Given records>
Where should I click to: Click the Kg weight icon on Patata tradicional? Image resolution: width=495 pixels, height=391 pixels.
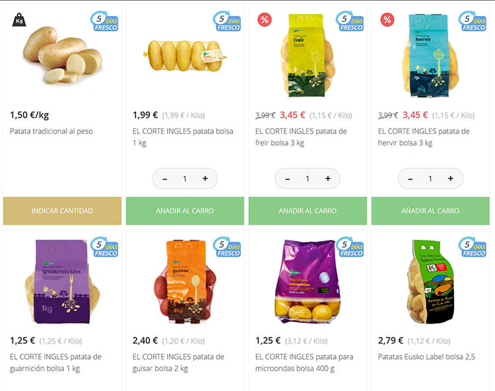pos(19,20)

* * *

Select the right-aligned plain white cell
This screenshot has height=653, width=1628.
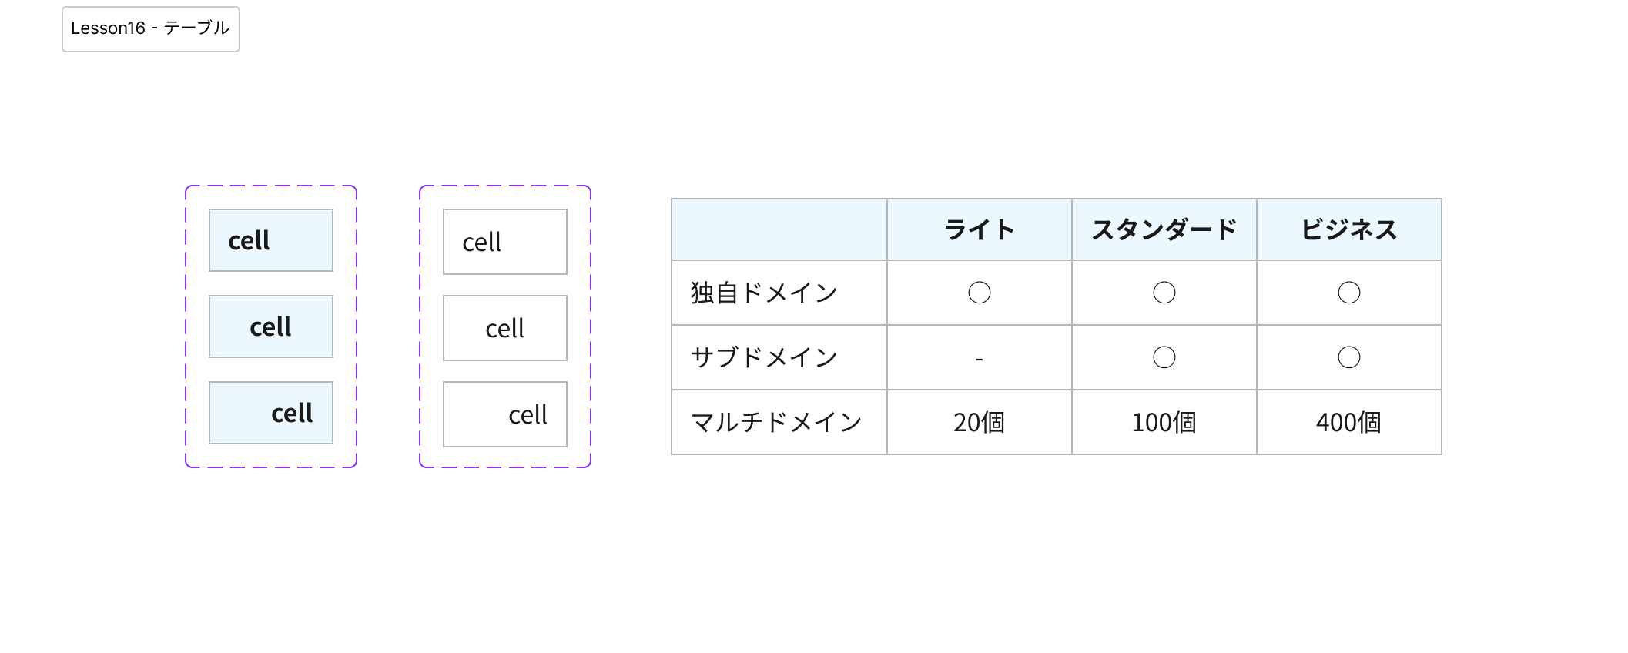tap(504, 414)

==

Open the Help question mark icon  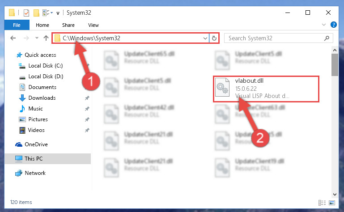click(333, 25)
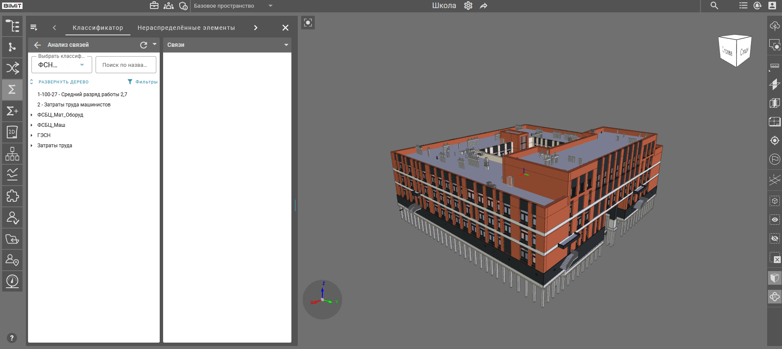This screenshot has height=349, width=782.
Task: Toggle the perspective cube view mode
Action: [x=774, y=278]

What to work on>
Return the lines of the listing from the line containing "Select the right-aligned plain white cell" up to and including the line containing "tap(504, 414)", copying them unchanged. Leave the pictures out of your answer.

Task result>
Select the right-aligned plain white cell
This screenshot has height=653, width=1628.
tap(504, 414)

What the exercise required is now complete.